Entries provided:
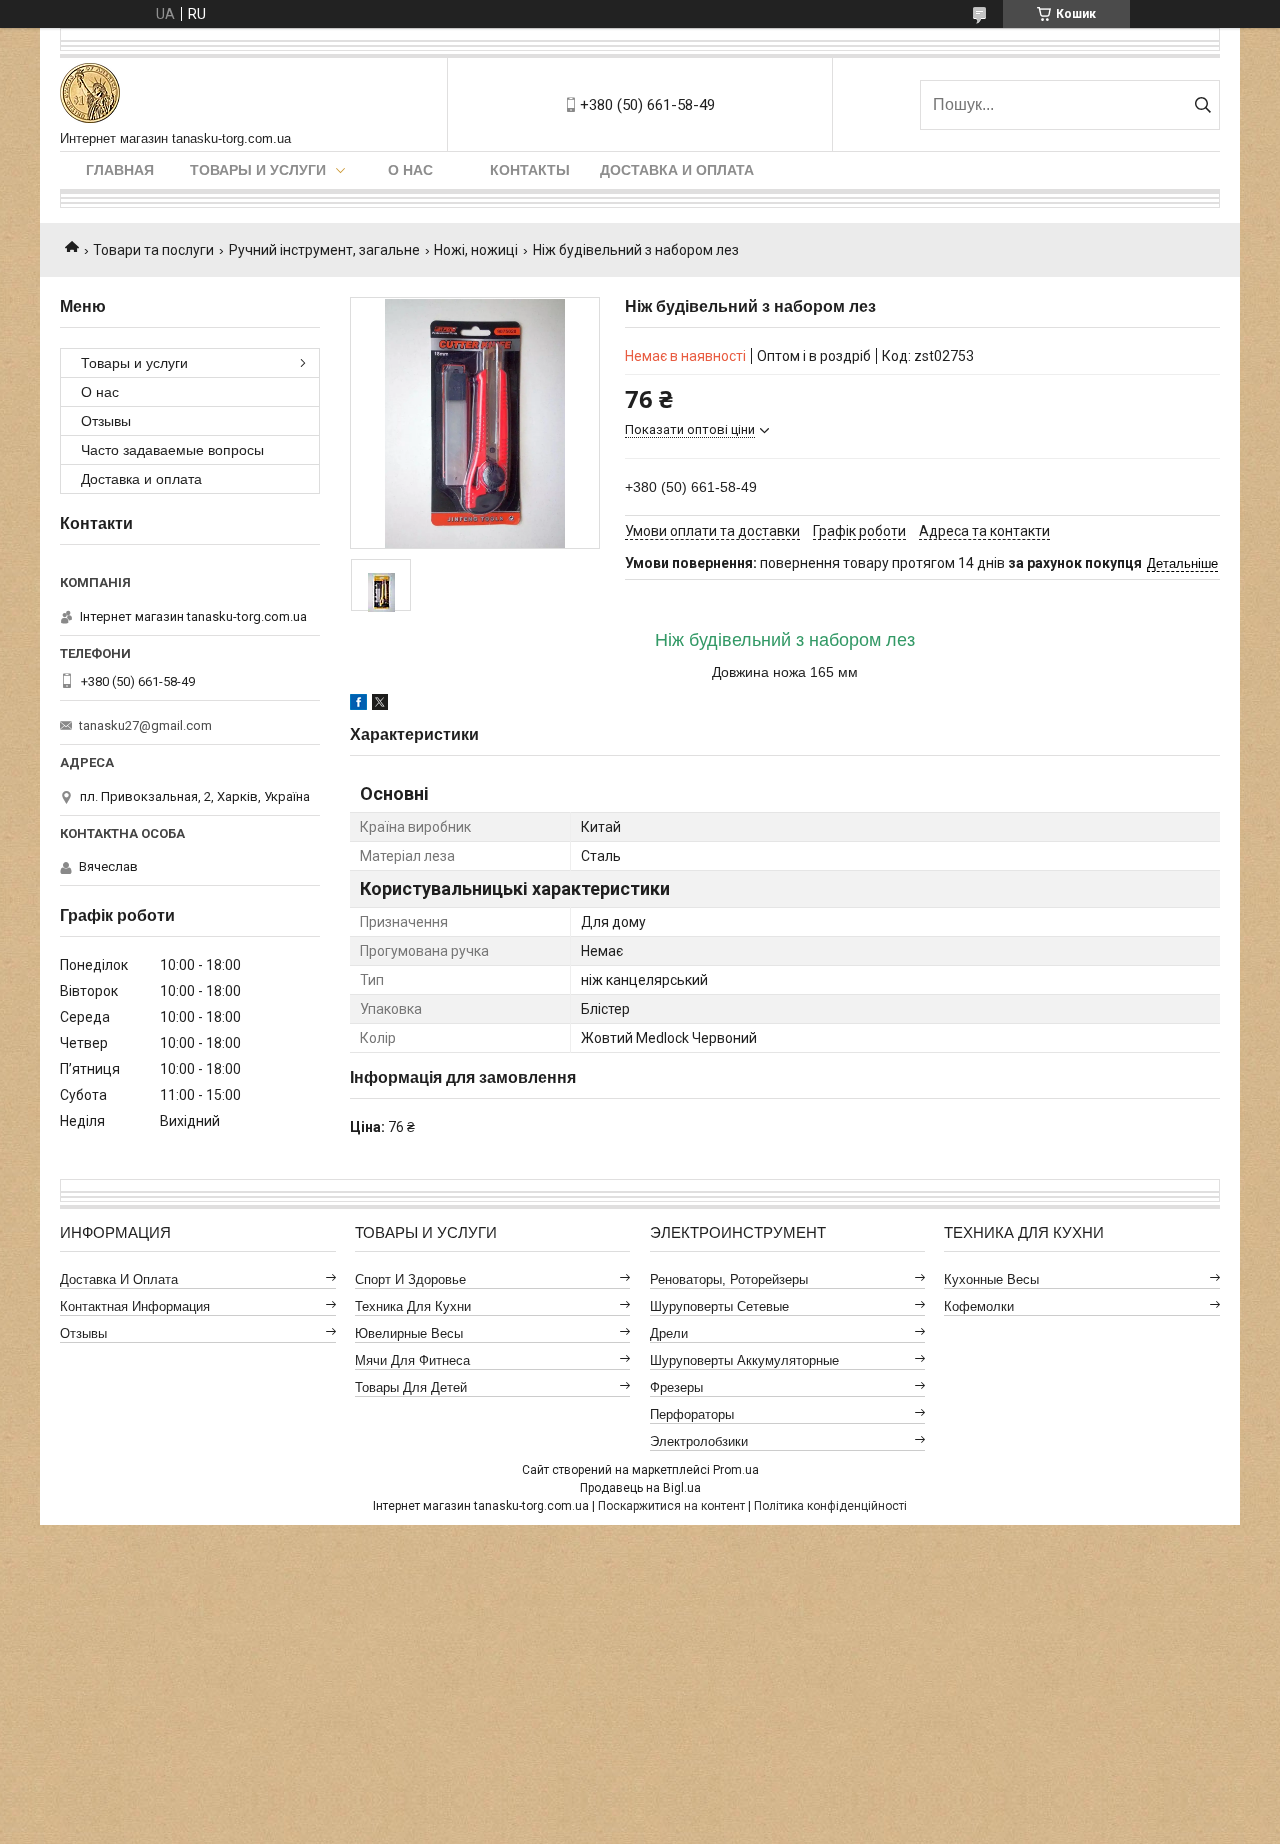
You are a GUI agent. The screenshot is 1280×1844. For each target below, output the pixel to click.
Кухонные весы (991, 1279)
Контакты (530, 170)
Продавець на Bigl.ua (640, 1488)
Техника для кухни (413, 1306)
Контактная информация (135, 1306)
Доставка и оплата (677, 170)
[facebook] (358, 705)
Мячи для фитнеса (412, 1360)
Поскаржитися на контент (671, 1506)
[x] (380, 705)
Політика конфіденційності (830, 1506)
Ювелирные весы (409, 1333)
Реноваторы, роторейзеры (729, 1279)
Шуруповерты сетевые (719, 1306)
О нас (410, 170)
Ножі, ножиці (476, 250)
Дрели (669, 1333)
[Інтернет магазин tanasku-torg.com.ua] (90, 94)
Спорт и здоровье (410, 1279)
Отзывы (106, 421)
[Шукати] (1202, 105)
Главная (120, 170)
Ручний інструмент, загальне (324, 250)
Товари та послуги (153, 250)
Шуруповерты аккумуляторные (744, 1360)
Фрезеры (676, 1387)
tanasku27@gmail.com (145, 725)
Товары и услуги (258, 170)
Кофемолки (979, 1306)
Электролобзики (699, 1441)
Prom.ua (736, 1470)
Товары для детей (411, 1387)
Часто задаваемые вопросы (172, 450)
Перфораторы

About this exercise: Lines in the records that hold the word "Шуруповерты" are to be counted; give only the total.

Result: 2